AN: There totally is. Pynchon is writing about the counterculture from the point of view of someone who was there, man, and who saw it change and who saw it disintegrate. And when Anderson plays that Neil Young song for the Joaquin Phoenix character, it’s a much more immediate, recent nostalgia. It’s like, “Hey, remember a couple of summers ago, when we went and made out in the rain?” But in the movie, it’s like, “Hey, remember…” it sounds like the Chris Farley show, “Hey, remember the ‘70s? That was awesome.” “Journey Through The Past” has such a transporting effect in part because it’s not a giant hit. It’s not something like “Heart Of Gold,” which audiences bring a lot of baggage to. 
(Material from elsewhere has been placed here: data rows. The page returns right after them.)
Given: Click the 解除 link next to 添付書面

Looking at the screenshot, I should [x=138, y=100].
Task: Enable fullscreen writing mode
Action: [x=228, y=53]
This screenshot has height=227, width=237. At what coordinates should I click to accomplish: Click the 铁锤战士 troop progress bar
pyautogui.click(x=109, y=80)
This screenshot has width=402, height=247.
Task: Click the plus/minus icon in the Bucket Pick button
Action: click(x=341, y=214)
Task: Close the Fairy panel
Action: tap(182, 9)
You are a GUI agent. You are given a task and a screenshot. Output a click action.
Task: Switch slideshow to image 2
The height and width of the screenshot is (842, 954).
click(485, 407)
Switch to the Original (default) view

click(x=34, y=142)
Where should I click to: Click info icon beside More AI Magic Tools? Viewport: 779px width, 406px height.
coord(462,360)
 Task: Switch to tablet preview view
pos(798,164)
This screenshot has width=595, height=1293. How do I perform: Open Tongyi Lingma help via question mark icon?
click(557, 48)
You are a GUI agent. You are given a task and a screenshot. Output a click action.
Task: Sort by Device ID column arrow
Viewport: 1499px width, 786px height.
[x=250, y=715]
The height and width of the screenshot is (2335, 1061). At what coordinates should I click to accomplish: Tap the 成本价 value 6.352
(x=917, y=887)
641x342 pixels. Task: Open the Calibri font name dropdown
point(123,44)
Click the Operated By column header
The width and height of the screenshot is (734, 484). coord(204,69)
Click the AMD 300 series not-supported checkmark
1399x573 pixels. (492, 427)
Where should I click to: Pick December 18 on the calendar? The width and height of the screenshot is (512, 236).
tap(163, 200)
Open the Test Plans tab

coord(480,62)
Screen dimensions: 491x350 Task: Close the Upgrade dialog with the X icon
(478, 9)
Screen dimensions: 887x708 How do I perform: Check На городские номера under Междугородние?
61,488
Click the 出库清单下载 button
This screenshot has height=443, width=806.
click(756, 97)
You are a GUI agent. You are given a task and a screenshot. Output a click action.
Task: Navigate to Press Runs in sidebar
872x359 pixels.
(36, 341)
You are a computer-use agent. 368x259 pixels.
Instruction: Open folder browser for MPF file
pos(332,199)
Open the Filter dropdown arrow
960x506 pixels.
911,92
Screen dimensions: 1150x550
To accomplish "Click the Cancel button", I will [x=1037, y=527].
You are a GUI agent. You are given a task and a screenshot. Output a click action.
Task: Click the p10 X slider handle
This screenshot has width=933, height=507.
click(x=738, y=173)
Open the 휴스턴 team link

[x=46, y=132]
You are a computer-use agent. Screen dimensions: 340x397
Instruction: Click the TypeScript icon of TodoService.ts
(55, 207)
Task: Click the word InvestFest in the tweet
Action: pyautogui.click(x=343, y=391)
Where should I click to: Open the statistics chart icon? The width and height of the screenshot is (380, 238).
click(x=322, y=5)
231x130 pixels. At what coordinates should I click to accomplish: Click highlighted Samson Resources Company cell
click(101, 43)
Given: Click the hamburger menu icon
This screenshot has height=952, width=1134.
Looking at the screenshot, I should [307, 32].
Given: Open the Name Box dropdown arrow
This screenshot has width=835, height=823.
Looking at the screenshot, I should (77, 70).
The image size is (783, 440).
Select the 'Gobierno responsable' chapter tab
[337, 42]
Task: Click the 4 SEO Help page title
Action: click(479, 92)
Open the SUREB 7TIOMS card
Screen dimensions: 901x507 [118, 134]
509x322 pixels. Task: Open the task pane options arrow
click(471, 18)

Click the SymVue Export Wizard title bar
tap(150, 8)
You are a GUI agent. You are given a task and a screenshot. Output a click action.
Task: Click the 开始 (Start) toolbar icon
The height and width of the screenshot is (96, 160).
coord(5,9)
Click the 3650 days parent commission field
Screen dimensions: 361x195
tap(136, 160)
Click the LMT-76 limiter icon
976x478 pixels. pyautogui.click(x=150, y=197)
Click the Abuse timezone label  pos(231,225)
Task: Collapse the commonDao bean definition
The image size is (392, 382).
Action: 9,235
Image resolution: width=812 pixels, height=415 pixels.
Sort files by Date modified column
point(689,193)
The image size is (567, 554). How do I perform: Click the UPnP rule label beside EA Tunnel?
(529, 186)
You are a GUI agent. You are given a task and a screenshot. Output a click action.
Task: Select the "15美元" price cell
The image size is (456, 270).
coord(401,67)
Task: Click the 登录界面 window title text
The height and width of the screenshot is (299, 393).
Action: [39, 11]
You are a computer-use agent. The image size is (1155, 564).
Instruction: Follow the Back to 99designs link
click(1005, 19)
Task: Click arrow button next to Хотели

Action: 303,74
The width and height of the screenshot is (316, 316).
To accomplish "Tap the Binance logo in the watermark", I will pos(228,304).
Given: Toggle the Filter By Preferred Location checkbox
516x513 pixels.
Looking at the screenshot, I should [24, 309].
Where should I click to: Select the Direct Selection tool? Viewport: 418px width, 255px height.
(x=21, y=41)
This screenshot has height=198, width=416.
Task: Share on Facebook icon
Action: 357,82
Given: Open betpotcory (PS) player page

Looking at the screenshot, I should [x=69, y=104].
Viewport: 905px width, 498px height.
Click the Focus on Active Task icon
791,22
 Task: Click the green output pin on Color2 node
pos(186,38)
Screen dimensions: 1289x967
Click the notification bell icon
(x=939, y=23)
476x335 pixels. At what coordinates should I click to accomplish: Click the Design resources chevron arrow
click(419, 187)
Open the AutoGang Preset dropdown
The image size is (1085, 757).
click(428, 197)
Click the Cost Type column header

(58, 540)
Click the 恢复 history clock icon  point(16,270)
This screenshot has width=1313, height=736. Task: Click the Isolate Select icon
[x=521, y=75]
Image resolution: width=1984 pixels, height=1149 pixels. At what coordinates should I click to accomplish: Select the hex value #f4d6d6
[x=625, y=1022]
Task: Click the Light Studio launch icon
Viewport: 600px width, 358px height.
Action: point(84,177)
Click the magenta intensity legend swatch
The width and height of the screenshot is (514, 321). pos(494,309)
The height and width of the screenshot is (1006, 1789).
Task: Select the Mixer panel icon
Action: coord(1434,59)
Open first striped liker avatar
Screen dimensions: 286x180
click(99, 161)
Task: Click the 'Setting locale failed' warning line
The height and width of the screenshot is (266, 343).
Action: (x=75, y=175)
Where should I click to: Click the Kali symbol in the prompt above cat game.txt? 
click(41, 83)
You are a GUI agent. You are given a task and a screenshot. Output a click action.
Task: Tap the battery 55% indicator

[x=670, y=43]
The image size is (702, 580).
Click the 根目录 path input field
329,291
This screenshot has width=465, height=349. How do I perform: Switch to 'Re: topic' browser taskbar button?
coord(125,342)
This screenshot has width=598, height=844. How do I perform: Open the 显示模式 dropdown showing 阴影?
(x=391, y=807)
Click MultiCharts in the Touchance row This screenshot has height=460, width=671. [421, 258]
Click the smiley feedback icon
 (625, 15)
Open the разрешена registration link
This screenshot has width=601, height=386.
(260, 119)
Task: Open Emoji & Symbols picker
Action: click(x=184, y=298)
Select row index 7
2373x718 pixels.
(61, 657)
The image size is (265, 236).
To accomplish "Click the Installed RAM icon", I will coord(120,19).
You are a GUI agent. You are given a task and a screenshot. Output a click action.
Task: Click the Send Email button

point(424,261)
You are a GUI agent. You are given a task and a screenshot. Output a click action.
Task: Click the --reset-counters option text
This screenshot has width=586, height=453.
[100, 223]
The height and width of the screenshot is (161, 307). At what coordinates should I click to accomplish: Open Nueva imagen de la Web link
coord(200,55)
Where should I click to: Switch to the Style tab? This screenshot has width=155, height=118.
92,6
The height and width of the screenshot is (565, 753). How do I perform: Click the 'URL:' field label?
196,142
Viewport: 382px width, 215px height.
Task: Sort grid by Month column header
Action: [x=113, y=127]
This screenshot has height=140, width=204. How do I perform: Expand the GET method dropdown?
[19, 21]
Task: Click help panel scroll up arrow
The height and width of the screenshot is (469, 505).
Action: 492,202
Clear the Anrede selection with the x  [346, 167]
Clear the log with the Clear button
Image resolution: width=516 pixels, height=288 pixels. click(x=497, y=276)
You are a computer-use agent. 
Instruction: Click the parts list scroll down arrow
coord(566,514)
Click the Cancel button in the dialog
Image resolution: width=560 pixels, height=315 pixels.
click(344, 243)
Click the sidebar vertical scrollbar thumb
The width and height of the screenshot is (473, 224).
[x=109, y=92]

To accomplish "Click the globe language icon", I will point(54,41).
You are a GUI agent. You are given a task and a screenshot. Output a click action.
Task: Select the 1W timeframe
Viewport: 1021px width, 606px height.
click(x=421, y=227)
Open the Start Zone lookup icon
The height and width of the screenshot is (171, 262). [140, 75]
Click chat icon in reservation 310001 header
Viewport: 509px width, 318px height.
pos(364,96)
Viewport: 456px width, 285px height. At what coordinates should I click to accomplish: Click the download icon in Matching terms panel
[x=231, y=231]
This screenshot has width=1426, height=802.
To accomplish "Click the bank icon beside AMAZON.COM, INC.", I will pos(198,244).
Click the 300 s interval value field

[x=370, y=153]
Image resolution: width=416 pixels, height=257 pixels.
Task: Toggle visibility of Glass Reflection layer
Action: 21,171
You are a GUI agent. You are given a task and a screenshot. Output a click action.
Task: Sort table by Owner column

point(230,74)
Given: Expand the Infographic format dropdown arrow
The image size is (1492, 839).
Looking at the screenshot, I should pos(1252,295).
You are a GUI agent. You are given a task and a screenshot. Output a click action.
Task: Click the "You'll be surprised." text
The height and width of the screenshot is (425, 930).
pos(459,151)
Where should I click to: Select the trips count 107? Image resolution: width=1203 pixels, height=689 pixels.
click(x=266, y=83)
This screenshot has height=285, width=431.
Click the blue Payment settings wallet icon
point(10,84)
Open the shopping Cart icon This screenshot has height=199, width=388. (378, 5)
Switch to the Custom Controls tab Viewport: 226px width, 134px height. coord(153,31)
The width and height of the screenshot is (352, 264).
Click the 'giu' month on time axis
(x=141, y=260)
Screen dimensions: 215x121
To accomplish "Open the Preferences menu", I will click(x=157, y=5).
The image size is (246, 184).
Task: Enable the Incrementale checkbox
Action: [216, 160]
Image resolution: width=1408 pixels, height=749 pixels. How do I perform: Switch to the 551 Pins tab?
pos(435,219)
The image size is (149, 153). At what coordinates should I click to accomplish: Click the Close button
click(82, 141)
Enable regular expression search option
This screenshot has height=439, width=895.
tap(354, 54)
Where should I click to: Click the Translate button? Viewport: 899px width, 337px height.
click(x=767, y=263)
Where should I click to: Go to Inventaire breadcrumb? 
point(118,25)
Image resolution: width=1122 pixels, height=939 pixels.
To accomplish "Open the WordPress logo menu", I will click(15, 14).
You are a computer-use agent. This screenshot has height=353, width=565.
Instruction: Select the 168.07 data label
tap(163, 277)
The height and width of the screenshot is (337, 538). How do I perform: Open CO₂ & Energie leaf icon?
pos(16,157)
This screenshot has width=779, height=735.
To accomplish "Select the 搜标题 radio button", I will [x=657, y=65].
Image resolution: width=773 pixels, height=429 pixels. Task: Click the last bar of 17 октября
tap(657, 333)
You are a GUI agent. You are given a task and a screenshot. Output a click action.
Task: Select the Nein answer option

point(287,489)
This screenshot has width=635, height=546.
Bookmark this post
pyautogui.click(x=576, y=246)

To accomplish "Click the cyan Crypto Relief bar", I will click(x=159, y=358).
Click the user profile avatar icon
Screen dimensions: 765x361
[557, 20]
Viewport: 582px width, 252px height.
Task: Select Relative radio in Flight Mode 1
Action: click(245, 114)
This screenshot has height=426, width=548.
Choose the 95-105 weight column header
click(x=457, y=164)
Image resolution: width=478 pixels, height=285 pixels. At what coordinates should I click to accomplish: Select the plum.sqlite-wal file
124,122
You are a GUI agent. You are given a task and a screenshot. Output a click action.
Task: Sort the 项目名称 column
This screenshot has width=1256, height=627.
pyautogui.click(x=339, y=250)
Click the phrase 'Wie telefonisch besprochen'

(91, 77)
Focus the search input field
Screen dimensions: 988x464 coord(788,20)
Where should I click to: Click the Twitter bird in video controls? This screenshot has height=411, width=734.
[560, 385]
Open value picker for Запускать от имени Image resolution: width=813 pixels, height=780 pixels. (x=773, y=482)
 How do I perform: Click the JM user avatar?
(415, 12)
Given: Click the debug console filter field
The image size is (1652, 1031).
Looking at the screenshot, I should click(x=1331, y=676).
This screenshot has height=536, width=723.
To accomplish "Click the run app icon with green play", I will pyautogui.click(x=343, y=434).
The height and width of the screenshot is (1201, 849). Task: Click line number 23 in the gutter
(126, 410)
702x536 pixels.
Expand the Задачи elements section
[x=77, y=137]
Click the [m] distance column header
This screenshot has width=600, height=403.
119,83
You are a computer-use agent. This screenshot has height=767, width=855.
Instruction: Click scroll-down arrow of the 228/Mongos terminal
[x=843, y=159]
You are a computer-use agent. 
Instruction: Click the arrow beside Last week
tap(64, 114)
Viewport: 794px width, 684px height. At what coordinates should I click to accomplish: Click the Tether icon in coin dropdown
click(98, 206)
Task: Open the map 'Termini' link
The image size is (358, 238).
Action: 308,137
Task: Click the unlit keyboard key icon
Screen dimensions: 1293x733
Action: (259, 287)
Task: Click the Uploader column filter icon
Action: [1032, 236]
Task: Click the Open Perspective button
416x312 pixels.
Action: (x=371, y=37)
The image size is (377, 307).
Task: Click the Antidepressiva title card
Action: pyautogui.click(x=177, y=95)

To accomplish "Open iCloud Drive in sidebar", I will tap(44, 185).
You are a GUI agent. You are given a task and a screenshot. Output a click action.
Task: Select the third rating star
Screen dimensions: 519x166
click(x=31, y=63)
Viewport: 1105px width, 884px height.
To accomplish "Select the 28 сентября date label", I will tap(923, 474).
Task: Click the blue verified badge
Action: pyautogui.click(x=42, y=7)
EN: The great uniqueness in Neil as a songwriter is that memory takes the form of a non-linear, overlapping loop.

Neil Young made a film in the early ‘70s called Journey Through the Past and it has footage of him and his girlfriend at the time driving around and stopping at a stream and getting high and hanging out. I write about it all in the book. And it’s the exact same feeling that Anderson is going for. He talked a lot in interviews about the fact that that film, Journey Through the Past was a big part of his creative matrix when he made Inherent Vice. You have this Neil Young song in a scene with this very Joni Mitchell sentiment of the “big yellow taxi took my girl away” which is what the plot of what Inherent Vice is: Who stole his old lady? And then he comes around the corner where once he had frolicked, and now there is a giant ivory tower in the shape of a golden fang. They didn’t pave paradise and put up a parking lot, they paved a parking lot and put up a high rise, and it’s an evil high rise. It’s a moment that I think has simplicity and beauty. It’s one of the best passages in any Anderson film — utterly haunted by culture, by music, and the sheer welter of time.

(This interview has been edited for length, clarity and excellence.)